From the entries below, reproduce exactly the line containing "This screenshot has height=1288, width=944.", the line containing "The height and width of the screenshot is (752, 1536).", and every line in between, with nothing added.

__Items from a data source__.

---*---

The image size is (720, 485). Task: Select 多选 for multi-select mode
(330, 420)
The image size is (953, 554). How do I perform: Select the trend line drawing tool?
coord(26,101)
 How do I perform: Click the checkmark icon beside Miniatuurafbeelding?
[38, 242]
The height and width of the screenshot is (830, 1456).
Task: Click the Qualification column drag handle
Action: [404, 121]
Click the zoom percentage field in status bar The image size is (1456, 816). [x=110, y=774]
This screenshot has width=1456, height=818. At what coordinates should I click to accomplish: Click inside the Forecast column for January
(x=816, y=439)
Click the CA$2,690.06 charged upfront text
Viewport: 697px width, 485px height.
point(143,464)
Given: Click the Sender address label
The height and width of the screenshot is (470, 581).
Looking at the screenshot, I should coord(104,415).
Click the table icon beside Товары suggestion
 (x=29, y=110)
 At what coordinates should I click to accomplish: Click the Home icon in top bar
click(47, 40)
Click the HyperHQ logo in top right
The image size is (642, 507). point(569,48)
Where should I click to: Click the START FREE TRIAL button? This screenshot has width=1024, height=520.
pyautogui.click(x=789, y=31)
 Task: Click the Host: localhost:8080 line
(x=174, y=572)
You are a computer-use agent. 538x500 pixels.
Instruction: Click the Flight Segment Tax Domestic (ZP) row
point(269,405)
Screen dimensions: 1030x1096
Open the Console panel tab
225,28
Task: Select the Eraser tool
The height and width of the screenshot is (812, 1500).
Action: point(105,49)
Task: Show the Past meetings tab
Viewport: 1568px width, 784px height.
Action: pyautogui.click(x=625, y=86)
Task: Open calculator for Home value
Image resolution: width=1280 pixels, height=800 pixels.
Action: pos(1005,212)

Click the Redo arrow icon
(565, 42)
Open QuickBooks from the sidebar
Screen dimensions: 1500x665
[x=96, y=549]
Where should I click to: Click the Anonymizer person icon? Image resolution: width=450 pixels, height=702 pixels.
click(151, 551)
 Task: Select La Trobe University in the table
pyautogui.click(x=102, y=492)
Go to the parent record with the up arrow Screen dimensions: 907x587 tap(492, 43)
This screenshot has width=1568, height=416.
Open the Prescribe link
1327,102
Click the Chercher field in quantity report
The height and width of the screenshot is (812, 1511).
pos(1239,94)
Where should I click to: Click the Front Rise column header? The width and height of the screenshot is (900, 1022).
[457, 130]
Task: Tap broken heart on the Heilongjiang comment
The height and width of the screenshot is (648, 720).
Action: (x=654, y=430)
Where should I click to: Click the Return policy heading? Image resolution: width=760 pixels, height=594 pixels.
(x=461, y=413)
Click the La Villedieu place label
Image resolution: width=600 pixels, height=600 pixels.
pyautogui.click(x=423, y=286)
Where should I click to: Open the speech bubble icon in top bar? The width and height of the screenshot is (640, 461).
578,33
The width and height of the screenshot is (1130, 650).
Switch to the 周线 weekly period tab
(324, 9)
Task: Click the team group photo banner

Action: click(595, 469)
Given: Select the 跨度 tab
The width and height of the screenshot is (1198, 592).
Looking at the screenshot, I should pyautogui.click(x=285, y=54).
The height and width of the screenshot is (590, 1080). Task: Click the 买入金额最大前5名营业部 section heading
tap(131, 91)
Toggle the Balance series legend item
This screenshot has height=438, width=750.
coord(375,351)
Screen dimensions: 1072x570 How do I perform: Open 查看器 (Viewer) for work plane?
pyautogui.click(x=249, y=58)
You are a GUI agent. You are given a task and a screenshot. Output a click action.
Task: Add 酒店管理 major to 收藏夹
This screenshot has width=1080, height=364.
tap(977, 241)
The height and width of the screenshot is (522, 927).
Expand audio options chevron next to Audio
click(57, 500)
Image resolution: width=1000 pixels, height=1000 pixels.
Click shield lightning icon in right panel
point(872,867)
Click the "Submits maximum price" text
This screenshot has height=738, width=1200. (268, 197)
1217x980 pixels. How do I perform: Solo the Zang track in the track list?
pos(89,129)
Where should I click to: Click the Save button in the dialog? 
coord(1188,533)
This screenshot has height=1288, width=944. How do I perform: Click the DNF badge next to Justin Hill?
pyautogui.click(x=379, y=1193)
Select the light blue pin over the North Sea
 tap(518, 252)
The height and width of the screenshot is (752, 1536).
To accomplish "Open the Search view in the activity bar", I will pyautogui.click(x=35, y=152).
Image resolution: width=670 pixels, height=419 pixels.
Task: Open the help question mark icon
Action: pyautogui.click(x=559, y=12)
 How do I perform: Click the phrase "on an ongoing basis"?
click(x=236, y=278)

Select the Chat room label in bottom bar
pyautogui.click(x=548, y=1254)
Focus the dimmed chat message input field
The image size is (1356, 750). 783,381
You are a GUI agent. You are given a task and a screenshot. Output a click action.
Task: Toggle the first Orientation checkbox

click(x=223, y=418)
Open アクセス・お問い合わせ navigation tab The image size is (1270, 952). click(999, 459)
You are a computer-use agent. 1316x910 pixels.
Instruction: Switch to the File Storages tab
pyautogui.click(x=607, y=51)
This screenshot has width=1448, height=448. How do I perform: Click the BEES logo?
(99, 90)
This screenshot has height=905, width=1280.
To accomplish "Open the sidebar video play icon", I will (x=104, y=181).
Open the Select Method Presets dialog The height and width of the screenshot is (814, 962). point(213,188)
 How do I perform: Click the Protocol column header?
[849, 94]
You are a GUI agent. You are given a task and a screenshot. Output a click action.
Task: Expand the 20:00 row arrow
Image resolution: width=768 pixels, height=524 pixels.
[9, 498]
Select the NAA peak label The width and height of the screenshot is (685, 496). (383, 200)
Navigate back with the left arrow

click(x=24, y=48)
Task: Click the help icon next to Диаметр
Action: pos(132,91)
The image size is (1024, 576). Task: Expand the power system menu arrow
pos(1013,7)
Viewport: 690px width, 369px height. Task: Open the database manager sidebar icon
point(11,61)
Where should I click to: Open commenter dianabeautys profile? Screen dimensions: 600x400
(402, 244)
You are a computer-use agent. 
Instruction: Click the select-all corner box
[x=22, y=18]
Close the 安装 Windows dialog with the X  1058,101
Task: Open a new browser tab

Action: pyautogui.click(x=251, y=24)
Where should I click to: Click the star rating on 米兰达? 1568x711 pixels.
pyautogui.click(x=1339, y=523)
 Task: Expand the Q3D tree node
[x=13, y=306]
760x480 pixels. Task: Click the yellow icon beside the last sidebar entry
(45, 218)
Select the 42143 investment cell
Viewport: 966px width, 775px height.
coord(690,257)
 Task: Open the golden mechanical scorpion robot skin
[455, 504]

---*---

__WORKED SOLUTION__.
This screenshot has height=1288, width=944. How do I perform: Click the DNF badge next to Justin Hill?
pyautogui.click(x=379, y=1193)
Select the light blue pin over the North Sea
 tap(518, 252)
The height and width of the screenshot is (752, 1536).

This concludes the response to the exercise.